## Exercise objective
Copy below, unchanged, the stretch of records from the line containing "This screenshot has width=1280, height=720." through the line containing "Action: (124, 19)", including both of those lines.

— start of Data records —

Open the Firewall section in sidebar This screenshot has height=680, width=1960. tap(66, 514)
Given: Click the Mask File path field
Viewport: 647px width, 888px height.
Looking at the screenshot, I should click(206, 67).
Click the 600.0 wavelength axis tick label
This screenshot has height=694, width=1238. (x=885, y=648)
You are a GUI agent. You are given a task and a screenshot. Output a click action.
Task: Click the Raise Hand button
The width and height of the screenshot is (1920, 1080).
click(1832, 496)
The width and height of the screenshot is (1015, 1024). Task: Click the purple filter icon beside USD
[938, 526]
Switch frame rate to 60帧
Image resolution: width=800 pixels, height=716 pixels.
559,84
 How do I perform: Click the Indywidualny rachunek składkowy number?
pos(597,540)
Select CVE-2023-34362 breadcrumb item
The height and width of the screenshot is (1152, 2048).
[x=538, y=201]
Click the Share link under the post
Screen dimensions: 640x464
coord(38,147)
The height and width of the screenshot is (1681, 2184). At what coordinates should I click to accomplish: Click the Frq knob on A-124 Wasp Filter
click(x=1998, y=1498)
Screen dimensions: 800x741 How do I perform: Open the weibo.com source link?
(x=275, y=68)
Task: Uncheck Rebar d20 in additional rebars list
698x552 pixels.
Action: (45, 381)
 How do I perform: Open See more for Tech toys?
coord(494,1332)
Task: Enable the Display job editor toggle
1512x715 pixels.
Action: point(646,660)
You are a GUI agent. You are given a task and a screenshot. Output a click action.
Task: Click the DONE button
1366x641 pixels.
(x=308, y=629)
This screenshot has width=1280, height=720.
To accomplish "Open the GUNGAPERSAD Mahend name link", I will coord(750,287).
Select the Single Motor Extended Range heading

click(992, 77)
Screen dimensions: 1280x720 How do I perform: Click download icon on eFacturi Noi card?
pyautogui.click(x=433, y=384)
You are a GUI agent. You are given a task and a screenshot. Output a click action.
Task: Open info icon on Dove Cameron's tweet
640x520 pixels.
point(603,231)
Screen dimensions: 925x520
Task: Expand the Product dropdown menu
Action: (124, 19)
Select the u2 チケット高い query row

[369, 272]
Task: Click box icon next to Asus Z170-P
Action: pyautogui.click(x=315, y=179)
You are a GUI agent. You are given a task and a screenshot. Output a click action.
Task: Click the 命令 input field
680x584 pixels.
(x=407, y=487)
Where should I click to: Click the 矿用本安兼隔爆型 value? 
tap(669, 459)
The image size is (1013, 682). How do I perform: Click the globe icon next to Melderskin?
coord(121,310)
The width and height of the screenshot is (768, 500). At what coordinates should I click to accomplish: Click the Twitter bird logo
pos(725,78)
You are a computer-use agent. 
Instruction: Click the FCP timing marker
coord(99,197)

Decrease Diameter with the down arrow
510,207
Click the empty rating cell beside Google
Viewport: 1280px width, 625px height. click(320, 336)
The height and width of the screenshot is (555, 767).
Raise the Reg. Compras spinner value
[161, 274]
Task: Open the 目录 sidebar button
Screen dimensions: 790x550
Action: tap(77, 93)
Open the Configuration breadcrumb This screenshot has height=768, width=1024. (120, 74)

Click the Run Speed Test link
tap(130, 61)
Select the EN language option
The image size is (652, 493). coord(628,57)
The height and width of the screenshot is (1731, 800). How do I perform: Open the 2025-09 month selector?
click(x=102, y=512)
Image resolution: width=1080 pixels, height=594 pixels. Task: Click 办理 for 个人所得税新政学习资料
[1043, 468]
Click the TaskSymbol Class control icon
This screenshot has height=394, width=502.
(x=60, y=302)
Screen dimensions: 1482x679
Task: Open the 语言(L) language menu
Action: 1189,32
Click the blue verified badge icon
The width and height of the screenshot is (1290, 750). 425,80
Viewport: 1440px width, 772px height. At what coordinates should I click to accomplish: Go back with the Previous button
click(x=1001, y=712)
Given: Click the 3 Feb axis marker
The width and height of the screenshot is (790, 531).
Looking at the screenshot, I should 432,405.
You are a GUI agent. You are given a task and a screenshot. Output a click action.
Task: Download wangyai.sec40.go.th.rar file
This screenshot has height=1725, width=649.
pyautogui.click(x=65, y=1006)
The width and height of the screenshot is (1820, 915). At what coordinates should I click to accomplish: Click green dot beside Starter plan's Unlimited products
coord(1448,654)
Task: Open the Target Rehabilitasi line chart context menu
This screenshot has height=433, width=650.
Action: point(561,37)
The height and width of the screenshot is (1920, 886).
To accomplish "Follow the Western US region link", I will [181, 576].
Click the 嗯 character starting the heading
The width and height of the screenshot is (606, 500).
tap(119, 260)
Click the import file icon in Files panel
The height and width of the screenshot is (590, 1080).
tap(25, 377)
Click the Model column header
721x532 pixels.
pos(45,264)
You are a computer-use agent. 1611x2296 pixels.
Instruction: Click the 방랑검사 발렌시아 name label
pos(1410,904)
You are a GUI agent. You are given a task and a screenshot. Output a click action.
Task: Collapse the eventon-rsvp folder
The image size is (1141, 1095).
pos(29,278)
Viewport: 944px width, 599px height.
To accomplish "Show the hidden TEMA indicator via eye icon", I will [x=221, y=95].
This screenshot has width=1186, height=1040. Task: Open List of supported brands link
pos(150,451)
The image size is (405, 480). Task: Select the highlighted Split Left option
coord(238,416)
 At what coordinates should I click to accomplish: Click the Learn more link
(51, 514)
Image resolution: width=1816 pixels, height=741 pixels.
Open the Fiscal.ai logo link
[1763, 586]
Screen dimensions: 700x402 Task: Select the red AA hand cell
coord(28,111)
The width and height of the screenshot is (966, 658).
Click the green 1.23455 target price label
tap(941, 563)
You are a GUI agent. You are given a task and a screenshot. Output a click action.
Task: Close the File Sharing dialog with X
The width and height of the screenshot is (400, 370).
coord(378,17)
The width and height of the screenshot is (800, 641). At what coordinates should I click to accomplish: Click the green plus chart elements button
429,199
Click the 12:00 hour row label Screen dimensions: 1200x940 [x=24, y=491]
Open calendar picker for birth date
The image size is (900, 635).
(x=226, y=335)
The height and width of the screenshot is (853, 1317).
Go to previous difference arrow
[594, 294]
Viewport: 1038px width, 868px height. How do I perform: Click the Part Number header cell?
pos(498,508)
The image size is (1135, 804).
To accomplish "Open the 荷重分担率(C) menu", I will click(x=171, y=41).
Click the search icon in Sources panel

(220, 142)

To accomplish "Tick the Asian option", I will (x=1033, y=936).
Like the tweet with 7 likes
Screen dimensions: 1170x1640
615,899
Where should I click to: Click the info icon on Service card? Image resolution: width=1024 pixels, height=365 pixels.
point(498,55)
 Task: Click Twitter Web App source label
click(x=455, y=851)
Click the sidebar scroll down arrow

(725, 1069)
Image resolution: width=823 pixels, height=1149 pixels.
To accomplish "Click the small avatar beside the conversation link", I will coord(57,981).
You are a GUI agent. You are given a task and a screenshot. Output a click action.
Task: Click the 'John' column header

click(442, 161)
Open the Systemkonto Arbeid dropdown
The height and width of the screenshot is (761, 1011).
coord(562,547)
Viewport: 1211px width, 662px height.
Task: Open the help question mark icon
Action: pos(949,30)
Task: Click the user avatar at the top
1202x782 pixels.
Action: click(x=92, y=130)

— end of Data records —

## Result for this task
This screenshot has width=1280, height=720.
To accomplish "Open the GUNGAPERSAD Mahend name link", I will coord(750,287).
Select the Single Motor Extended Range heading

click(992, 77)
Screen dimensions: 1280x720 How do I perform: Click download icon on eFacturi Noi card?
pyautogui.click(x=433, y=384)
You are a GUI agent. You are given a task and a screenshot. Output a click action.
Task: Open info icon on Dove Cameron's tweet
640x520 pixels.
point(603,231)
Screen dimensions: 925x520
Task: Expand the Product dropdown menu
Action: (124, 19)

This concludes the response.